まだ観光地は整備中でただの田舎村なのに、わざわざ誰が来たんだろう?
「ヒビキさんはこれから冒険者ギルドですか?」
「ああ。夏祭りのための食肉を確保する仕事だ。グリフォンの肉やイノシシの肉、シカの肉などが求められているらしい。そこまで難易度の高いクエストではないが、ユーリ君の冒険者階級を上げるにはちょうどいいと思ってな」
そうだ! 夏祭りだ!
そろそろ暑さが絶頂期を迎える中、夏祭りの時期が訪れた。
今年の夏まつりも盛り上がるといいなー。この間の花火は噂になったらしいから、村の外からもお客さんが来たりして!

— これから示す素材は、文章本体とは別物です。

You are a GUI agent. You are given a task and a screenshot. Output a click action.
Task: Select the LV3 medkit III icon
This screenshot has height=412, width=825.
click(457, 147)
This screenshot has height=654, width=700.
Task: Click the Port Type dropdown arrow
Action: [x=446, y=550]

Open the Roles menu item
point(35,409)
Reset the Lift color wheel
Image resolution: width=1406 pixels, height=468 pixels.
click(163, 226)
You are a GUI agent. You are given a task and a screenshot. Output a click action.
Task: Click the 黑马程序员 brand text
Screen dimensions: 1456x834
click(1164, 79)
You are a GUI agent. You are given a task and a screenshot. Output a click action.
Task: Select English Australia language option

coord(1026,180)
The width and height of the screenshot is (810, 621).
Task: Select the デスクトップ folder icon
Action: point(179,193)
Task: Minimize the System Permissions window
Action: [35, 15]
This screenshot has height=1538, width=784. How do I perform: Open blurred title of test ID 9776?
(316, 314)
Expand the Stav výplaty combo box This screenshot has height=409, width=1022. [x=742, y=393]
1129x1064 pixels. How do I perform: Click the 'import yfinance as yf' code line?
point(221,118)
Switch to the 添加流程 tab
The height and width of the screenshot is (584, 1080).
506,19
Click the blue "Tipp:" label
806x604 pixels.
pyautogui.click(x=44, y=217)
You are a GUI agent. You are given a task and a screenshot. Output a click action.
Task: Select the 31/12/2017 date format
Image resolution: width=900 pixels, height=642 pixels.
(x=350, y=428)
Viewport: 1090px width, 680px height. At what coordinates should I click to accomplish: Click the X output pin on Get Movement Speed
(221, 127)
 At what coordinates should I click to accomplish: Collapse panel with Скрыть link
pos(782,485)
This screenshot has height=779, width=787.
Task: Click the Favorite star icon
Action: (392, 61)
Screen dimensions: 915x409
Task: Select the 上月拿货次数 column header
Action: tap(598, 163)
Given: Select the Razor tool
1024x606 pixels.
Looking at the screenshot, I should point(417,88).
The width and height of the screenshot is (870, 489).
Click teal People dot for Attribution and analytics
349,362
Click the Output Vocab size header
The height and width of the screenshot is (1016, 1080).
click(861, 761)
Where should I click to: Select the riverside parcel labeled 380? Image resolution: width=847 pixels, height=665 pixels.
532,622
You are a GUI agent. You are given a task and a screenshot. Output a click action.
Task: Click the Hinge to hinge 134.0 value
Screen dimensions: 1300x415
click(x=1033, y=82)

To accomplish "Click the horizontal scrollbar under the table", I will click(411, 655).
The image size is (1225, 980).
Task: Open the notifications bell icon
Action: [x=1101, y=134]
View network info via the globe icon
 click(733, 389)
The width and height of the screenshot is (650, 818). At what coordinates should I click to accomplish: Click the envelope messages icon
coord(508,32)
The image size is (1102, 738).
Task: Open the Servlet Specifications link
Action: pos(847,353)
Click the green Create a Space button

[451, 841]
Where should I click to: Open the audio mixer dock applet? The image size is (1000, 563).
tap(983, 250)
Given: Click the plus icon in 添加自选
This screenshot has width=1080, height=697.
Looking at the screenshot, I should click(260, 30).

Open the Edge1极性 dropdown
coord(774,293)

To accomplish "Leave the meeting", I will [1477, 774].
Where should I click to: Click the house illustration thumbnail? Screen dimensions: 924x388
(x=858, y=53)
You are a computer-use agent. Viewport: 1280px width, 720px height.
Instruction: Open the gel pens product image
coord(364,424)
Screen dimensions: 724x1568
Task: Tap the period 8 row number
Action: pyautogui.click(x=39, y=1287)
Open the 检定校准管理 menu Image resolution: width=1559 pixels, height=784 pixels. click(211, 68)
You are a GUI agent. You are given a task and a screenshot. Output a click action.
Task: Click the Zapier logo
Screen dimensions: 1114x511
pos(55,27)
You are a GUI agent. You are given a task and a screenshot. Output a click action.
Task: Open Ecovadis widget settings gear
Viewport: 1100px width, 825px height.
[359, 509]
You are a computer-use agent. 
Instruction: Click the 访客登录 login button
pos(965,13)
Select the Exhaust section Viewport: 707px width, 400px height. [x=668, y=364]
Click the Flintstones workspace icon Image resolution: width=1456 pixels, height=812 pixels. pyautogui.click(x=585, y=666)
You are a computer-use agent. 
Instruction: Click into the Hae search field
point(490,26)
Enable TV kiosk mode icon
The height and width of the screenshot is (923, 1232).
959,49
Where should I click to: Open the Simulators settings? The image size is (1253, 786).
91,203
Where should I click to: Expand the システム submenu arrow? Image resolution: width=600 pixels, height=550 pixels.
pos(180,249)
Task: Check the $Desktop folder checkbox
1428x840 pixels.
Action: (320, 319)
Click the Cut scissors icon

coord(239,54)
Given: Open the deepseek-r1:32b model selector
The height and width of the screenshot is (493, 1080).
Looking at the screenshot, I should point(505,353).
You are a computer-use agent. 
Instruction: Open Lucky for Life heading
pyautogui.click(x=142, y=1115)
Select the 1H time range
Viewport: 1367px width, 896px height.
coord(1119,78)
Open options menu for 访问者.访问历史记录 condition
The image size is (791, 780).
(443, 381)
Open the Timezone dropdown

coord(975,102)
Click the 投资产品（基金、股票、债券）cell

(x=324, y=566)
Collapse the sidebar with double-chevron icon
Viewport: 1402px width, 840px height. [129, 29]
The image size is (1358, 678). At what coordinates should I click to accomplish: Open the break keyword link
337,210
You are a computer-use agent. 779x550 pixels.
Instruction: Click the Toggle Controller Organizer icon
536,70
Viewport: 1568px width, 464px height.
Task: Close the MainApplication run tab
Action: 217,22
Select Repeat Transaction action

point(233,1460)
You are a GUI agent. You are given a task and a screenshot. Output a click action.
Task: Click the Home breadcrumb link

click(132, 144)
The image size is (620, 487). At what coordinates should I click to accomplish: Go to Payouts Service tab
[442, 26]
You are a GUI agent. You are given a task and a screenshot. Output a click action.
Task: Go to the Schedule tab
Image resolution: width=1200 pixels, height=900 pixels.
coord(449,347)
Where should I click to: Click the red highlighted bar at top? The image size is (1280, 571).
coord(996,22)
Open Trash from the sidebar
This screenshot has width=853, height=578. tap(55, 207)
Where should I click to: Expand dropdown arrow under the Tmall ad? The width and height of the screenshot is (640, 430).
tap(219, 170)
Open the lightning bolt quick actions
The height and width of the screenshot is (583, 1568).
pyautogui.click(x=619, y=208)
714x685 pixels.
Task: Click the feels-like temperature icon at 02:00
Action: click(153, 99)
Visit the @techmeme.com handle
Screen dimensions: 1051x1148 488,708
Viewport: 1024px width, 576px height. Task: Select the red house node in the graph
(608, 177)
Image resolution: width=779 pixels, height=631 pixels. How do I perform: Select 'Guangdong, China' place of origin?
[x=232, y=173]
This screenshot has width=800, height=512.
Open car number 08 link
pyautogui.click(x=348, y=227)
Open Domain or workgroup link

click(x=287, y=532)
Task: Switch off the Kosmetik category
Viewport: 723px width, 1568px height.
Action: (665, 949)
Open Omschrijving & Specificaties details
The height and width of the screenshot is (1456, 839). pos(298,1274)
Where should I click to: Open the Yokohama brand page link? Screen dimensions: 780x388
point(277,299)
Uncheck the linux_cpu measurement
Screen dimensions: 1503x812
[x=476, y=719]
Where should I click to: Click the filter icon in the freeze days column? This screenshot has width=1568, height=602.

「それじゃあ、ボクも香草の採取に向かわないといけないですね。この間、採取した香草は聖ペトロ祭で全部使い切っちゃいましたから」
「それならばついでにリーゼ君のクエストも受けようか? もちろん危険はあるが、君を守ると約束しよう」
「お願いします!」
というわけで、ボクたちは冒険者ギルドに向かう。
「はあっ!? 間違いなくここにはダンジョンがあるはずなんデス!」
と、ボクたちが冒険者ギルドの扉を開いた途端、興奮した女性の声が。
「残念ですが当ギルドでは今の状況、ダンジョンの存在を確認していません」
「そ、そんなー……」
クリスタさんと話しているのはボクより頭ひとつ大きな女性だった。冒険者らしくポーチが大量についたジャケットを纏い、魔術師であることを示すローブに身を包んでいる。赤毛を一本結びにして、背中に流しており、飾り気のない人だ。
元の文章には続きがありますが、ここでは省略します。